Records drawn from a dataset
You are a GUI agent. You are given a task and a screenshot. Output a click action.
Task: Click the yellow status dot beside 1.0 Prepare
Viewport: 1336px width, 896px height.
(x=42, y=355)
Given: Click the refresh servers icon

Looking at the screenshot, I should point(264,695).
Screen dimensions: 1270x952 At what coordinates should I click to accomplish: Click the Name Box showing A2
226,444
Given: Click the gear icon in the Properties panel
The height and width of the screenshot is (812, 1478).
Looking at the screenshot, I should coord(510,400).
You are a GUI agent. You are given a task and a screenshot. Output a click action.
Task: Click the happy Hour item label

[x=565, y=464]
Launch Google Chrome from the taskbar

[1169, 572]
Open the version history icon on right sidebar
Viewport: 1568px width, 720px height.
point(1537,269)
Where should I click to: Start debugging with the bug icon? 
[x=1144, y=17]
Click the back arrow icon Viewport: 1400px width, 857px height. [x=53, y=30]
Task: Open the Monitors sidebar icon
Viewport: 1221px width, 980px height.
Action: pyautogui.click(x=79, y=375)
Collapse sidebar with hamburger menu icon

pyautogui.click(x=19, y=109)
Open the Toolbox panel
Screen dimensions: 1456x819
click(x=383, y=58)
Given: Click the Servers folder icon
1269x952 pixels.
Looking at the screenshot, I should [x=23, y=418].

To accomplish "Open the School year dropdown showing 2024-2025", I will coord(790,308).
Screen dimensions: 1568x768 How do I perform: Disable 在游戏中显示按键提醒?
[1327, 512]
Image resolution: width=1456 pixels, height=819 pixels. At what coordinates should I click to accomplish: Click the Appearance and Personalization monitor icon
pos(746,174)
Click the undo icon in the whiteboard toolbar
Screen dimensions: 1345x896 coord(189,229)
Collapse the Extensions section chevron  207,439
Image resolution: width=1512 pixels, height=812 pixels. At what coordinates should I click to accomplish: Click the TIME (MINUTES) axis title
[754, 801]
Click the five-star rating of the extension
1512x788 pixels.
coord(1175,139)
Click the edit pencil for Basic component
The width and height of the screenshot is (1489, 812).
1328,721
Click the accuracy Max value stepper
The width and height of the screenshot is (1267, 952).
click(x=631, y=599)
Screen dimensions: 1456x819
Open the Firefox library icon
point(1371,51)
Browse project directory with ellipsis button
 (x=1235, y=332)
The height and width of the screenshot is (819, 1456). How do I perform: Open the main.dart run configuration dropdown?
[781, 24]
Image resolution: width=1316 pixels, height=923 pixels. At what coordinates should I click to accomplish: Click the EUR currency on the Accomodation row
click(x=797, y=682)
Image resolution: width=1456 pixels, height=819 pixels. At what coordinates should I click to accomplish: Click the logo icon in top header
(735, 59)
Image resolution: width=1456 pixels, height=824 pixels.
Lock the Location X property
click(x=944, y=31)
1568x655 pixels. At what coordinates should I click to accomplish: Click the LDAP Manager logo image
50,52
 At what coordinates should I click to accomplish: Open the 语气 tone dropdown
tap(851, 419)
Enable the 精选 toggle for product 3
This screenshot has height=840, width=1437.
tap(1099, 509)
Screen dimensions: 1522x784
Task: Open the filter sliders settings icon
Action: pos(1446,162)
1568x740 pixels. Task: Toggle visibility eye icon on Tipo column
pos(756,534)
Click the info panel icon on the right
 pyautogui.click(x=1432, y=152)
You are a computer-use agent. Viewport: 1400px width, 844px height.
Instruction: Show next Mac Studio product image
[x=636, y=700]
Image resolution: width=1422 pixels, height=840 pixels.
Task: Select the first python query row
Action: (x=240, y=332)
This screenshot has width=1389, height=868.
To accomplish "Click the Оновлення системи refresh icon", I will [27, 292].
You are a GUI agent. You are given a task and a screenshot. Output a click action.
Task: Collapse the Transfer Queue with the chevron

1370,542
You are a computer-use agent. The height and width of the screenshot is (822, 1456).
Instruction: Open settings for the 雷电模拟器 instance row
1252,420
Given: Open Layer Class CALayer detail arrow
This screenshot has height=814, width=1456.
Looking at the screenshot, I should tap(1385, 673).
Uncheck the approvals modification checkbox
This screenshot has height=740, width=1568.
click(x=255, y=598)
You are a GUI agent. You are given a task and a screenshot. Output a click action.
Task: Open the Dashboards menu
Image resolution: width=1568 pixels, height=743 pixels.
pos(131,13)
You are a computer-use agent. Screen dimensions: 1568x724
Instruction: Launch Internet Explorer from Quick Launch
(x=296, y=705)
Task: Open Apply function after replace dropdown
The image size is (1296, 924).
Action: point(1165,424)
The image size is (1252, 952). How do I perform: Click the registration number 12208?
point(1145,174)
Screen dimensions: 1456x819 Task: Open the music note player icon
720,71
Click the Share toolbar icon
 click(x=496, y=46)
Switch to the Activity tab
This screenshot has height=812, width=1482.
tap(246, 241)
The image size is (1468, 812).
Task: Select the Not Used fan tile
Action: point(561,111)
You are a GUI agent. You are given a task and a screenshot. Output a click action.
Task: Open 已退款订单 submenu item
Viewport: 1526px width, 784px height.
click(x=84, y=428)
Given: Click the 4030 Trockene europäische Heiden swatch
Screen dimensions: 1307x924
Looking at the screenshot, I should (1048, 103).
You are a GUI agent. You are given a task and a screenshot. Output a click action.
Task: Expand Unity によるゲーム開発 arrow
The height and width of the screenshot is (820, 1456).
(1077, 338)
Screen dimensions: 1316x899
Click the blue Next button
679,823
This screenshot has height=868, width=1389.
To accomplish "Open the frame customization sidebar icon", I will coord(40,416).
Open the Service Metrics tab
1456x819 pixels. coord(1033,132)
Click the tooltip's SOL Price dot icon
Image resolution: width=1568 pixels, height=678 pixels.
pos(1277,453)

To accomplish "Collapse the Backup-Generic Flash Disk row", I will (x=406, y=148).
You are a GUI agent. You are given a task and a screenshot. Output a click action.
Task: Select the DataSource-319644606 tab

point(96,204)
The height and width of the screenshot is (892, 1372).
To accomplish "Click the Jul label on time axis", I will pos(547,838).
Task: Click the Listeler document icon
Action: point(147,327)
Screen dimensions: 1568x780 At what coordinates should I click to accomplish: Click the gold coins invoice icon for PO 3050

TASK ITEM: Starting at the first line and ending at the last, retype the entries above.

ANSWER BELOW:
You are a GUI agent. You are given a task and a screenshot. Output a click action.
Task: Click the yellow status dot beside 1.0 Prepare
Viewport: 1336px width, 896px height.
(x=42, y=355)
Given: Click the refresh servers icon

Looking at the screenshot, I should point(264,695).
Screen dimensions: 1270x952 At what coordinates should I click to accomplish: Click the Name Box showing A2
226,444
Given: Click the gear icon in the Properties panel
The height and width of the screenshot is (812, 1478).
Looking at the screenshot, I should coord(510,400).
You are a GUI agent. You are given a task and a screenshot. Output a click action.
Task: Click the happy Hour item label

[x=565, y=464]
Launch Google Chrome from the taskbar

[1169, 572]
Open the version history icon on right sidebar
Viewport: 1568px width, 720px height.
point(1537,269)
Where should I click to: Start debugging with the bug icon? 
[x=1144, y=17]
Click the back arrow icon Viewport: 1400px width, 857px height. [x=53, y=30]
Task: Open the Monitors sidebar icon
Viewport: 1221px width, 980px height.
Action: pyautogui.click(x=79, y=375)
Collapse sidebar with hamburger menu icon

pyautogui.click(x=19, y=109)
Open the Toolbox panel
Screen dimensions: 1456x819
click(x=383, y=58)
Given: Click the Servers folder icon
1269x952 pixels.
Looking at the screenshot, I should [x=23, y=418].

To accomplish "Open the School year dropdown showing 2024-2025", I will coord(790,308).
Screen dimensions: 1568x768 How do I perform: Disable 在游戏中显示按键提醒?
[1327, 512]
Image resolution: width=1456 pixels, height=819 pixels. At what coordinates should I click to accomplish: Click the Appearance and Personalization monitor icon
pos(746,174)
Click the undo icon in the whiteboard toolbar
Screen dimensions: 1345x896 coord(189,229)
Collapse the Extensions section chevron  207,439
Image resolution: width=1512 pixels, height=812 pixels. At what coordinates should I click to accomplish: Click the TIME (MINUTES) axis title
[754, 801]
Click the five-star rating of the extension
1512x788 pixels.
coord(1175,139)
Click the edit pencil for Basic component
The width and height of the screenshot is (1489, 812).
1328,721
Click the accuracy Max value stepper
The width and height of the screenshot is (1267, 952).
click(x=631, y=599)
Screen dimensions: 1456x819
Open the Firefox library icon
point(1371,51)
Browse project directory with ellipsis button
 (x=1235, y=332)
The height and width of the screenshot is (819, 1456). How do I perform: Open the main.dart run configuration dropdown?
[781, 24]
Image resolution: width=1316 pixels, height=923 pixels. At what coordinates should I click to accomplish: Click the EUR currency on the Accomodation row
click(x=797, y=682)
Image resolution: width=1456 pixels, height=819 pixels. At what coordinates should I click to accomplish: Click the logo icon in top header
(735, 59)
Image resolution: width=1456 pixels, height=824 pixels.
Lock the Location X property
click(x=944, y=31)
1568x655 pixels. At what coordinates should I click to accomplish: Click the LDAP Manager logo image
50,52
 At what coordinates should I click to accomplish: Open the 语气 tone dropdown
tap(851, 419)
Enable the 精选 toggle for product 3
This screenshot has height=840, width=1437.
tap(1099, 509)
Screen dimensions: 1522x784
Task: Open the filter sliders settings icon
Action: pos(1446,162)
1568x740 pixels. Task: Toggle visibility eye icon on Tipo column
pos(756,534)
Click the info panel icon on the right
 pyautogui.click(x=1432, y=152)
You are a computer-use agent. Viewport: 1400px width, 844px height.
Instruction: Show next Mac Studio product image
[x=636, y=700]
Image resolution: width=1422 pixels, height=840 pixels.
Task: Select the first python query row
Action: (x=240, y=332)
This screenshot has width=1389, height=868.
To accomplish "Click the Оновлення системи refresh icon", I will [27, 292].
You are a GUI agent. You are given a task and a screenshot. Output a click action.
Task: Collapse the Transfer Queue with the chevron

1370,542
You are a computer-use agent. The height and width of the screenshot is (822, 1456).
Instruction: Open settings for the 雷电模拟器 instance row
1252,420
Given: Open Layer Class CALayer detail arrow
This screenshot has height=814, width=1456.
Looking at the screenshot, I should tap(1385, 673).
Uncheck the approvals modification checkbox
This screenshot has height=740, width=1568.
click(x=255, y=598)
You are a GUI agent. You are given a task and a screenshot. Output a click action.
Task: Open the Dashboards menu
Image resolution: width=1568 pixels, height=743 pixels.
pos(131,13)
You are a computer-use agent. Screen dimensions: 1568x724
Instruction: Launch Internet Explorer from Quick Launch
(x=296, y=705)
Task: Open Apply function after replace dropdown
The image size is (1296, 924).
Action: point(1165,424)
The image size is (1252, 952). How do I perform: Click the registration number 12208?
point(1145,174)
Screen dimensions: 1456x819 Task: Open the music note player icon
720,71
Click the Share toolbar icon
 click(x=496, y=46)
Switch to the Activity tab
This screenshot has height=812, width=1482.
tap(246, 241)
The image size is (1468, 812).
Task: Select the Not Used fan tile
Action: point(561,111)
You are a GUI agent. You are given a task and a screenshot. Output a click action.
Task: Open 已退款订单 submenu item
Viewport: 1526px width, 784px height.
click(x=84, y=428)
Given: Click the 4030 Trockene europäische Heiden swatch
Screen dimensions: 1307x924
Looking at the screenshot, I should (1048, 103).
You are a GUI agent. You are given a task and a screenshot. Output a click action.
Task: Expand Unity によるゲーム開発 arrow
The height and width of the screenshot is (820, 1456).
(1077, 338)
Screen dimensions: 1316x899
Click the blue Next button
679,823
This screenshot has height=868, width=1389.
To accomplish "Open the frame customization sidebar icon", I will coord(40,416).
Open the Service Metrics tab
1456x819 pixels. coord(1033,132)
Click the tooltip's SOL Price dot icon
Image resolution: width=1568 pixels, height=678 pixels.
pos(1277,453)

To accomplish "Collapse the Backup-Generic Flash Disk row", I will (x=406, y=148).
You are a GUI agent. You are given a task and a screenshot. Output a click action.
Task: Select the DataSource-319644606 tab

point(96,204)
The height and width of the screenshot is (892, 1372).
To accomplish "Click the Jul label on time axis", I will pos(547,838).
Task: Click the Listeler document icon
Action: point(147,327)
Screen dimensions: 1568x780 At what coordinates should I click to accomplish: Click the gold coins invoice icon for PO 3050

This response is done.